Improvements in technology have brought many changes, but while most of them are positive, the advent of cyber bullying is less favourable. But what exactly is it and how can you prevent cyber bullying from happening to your child?
What is Cyber Bullying?
Cyber bullying is the term that’s used to describe bullying by one or more people that uses the Internet or mobile phones to threaten, tease or cause deliberate embarrassment to someone. Like any other form of bullying, it can be very distressing for a child or adult to be the subject of cyber bullying.
Although it doesn’t involve physical harm, cyber bullying can be emotionally and mentally harmful, especially when hurtful information is used against your child on the Internet or on a mobile phone. It’s also distressing for parents to find out that their child has been the subject of cyber bullying, especially when they feel helpless to stop it.
Cyber bullying can involve various different methods, but some of the main ways are:
- Emails – receiving an email that contains upsetting information or is threatening in some way.
- Social networking – profiles that are deliberately set up to mock, tease or embarrass someone else.

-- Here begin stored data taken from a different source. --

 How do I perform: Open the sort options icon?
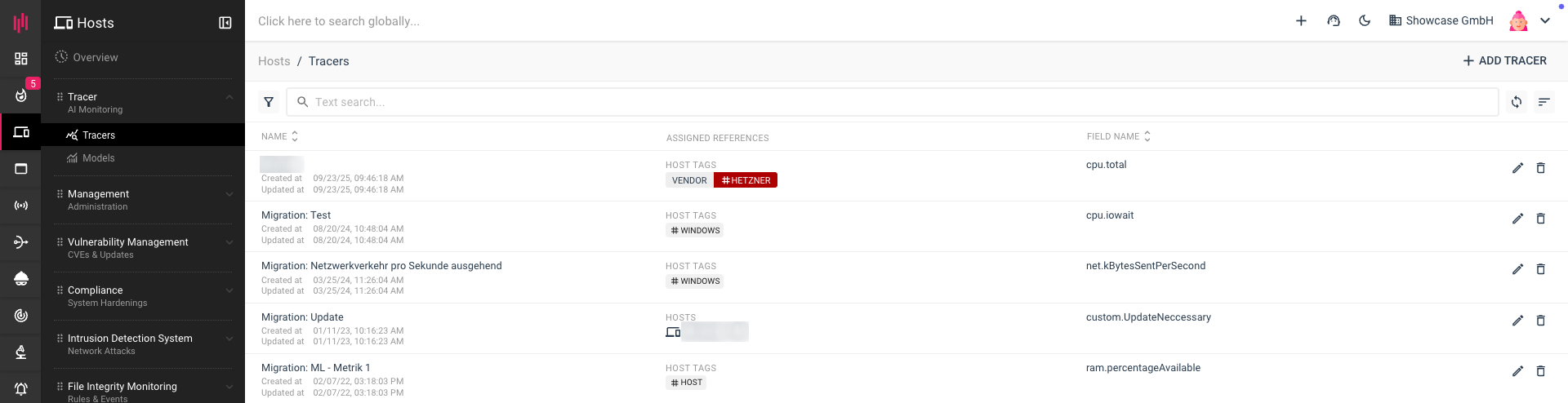coord(1544,102)
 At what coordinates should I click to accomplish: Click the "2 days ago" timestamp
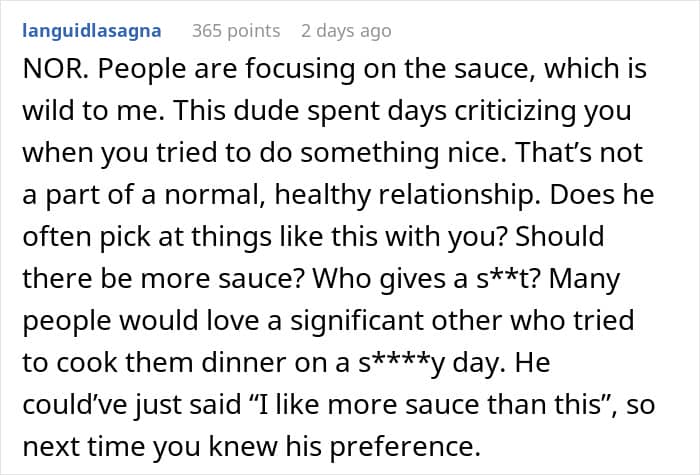point(346,31)
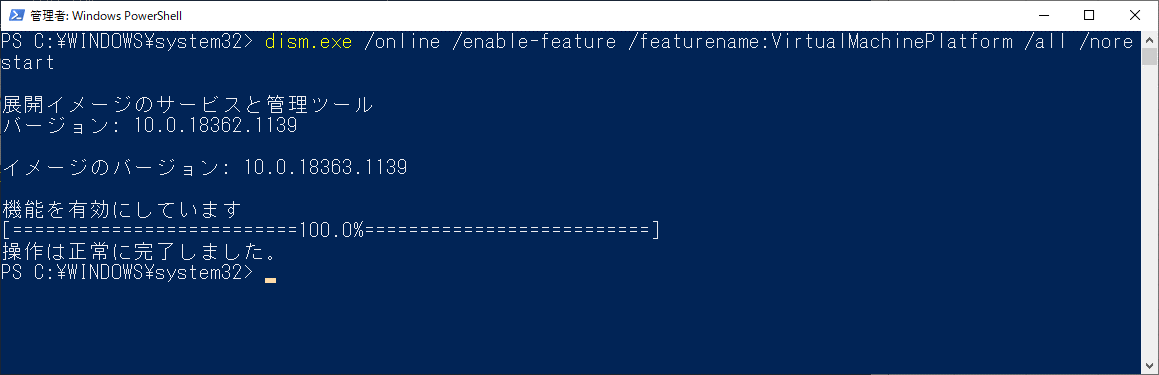Click the scrollbar down arrow
Screen dimensions: 1159x375
tap(1149, 365)
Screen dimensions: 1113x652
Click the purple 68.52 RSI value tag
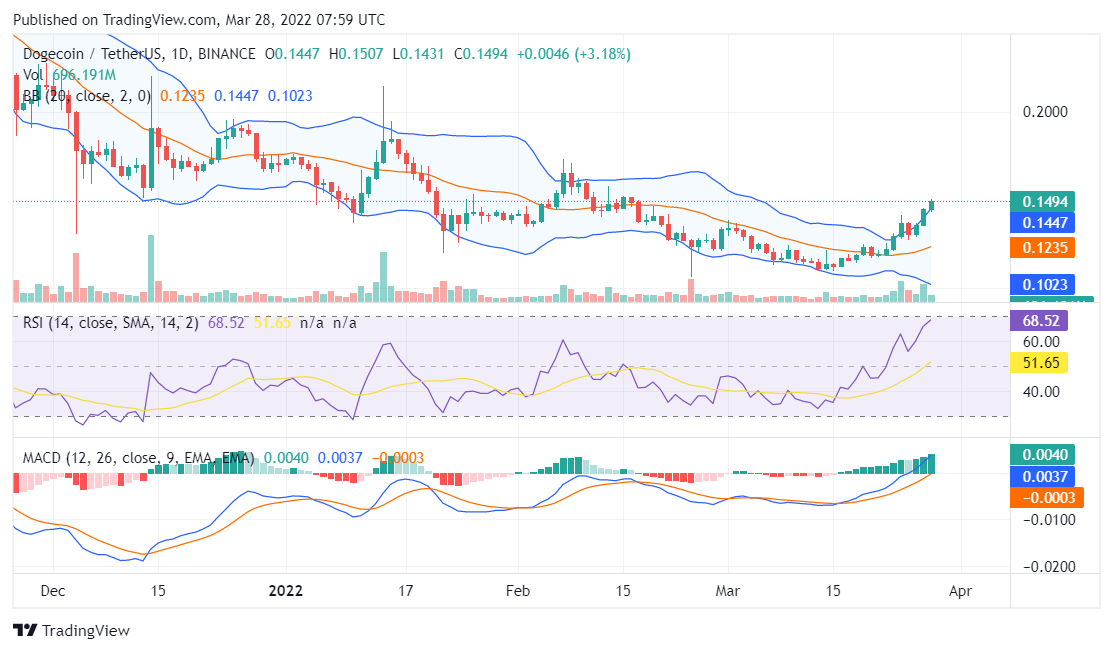1040,320
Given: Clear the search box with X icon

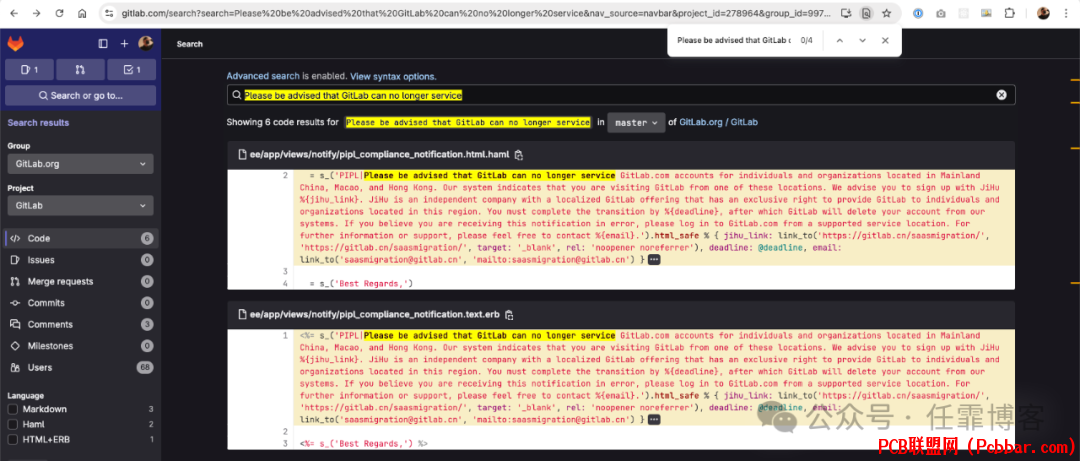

- Mobile phones – receiving abusive texts, video messages or photo messages via a mobile phone. Also so-called ‘happy slapping’ attacks that involve videoing an attack on someone and sharing it with other people.
- Chatrooms and instant messaging – receiving abusive messages in chatrooms or via instant messaging.
- Interactive gaming – many games consoles and online games involve an interactive element whereby gamers can get involved in multi-player games. Sometimes bullying can occur via interactive gaming.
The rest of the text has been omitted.